The utility of stone volume measurement to plan treatment is already recognised as important [24]. However, less has been studied on the volume measurement of residual fragments after treatment. In this study, three stones that were originally classified as ‘stone-free with CIRFs’ actually had a total stone volume larger than the volume of the smallest residual fragments in the ‘not stone-free group’. This shows that classifying stone outcome as ‘stone-free with CIRFs’ can lead to misclassification of some stones that are actually larger than those classified as ‘not stone-free’. Accurate stone volume measurement of residual fragments may have more value in defining outcome from stone treatment [17, 25]. This study showed an overlap of stone volumes between cases classified as ‘stone-free with CIRFs’ and ‘not stone-free’, i.e. had residual fragments after treatment that were > 4 mm and therefore not CIRFs. For example, one of the cases of ‘not stone-free’ had a residual fragment with a major horizontal length of 4.238 mm and stone volume of 16.18 mm3, whereas a case of ‘stone-free with CIRFs’ had a major horizontal length of 3.854 mm and a larger stone volume of 26.07 mm3.

Defining outcome of stone treatment based on ‘completely stone-free’ or ‘not stone-free has been advocated by some, to reduce confusion over the use of the term CIRFs [26]. However, studies of the natural history of CIRFs after SWL and RIRS have shown that that the majority of CIRFs (approx. 56–78%) do spontaneously pass or requires no further treatment [8, 26,27,28,29]. This still leaves a significant proportion (approx. 29–50%) which does require retreatment. A recent study followed 232 subjects after RIRS who had residual fragments of any size for 12 months with the availability of follow-up imaging. This found that 29% of subjects required intervention during the follow-up period and likelihood of reintervention was predictable based on fragment size [27]. Given that most cases do not require reintervention for CIRFs, removing this term entirely may not be helpful for clinical decision making on which patients may require a secondary intervention after initial SWL. It is likely there is close relationship between size of residual fragments and need for reintervention and therefore accurate measurement of residual fragment size is important. This can help to both compare treatment outcomes in studies of stone interventions and inform further research on predicting which residual fragments are likely to require further treatment.

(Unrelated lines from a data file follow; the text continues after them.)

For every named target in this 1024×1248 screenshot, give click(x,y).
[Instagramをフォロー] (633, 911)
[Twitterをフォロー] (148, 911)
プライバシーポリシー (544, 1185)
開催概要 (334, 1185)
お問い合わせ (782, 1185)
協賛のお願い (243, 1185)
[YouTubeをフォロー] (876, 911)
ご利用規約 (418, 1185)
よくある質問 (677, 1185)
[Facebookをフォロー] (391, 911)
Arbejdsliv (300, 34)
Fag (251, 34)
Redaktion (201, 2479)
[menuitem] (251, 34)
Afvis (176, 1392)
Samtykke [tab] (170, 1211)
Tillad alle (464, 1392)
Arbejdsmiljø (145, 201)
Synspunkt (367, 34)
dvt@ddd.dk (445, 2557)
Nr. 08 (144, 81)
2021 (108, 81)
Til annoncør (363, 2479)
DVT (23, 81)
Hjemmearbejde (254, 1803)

The authors acknowledged that this study possesses limitations. Firstly, this study is retrospective in nature and patients could only be included who had a CT both before and after SWL treatment. This may have biased to include a population of patients who had a lower success rate from SWL as most straightforward cases of SWL do not usually require CT after treatment. The timing of the post-treatment CT was therefore not standardised, and the presence and size of residual stone fragments would be influenced by time passed after SWL treatment. However, this does not change the method by which remaining stone fragments after SWL were measured. Secondly, there was a lack of standardisation of the original method of measuring CIRFs by the clinical team which leads to exaggerated inaccuracies in stone burden estimation after treatment. Thirdly, the sample size in this study is small due to the data available from this single centre. It is difficult to draw conclusions on how stone size is estimated in other centres to understand the applicability of these results. However, of the stone studies in the literature, stone size measurement is often not reported in the methodology as a standardised method.

Conclusion

This study shows the potential benefit of objective measurements of stone burden using a semi-automated approach both before, and after, SWL treatment. This method of measuring stone volume is less time consuming than manual methods and, offers a more standardised approach to comparing the efficacy of different stone treatments as part of clinical trials.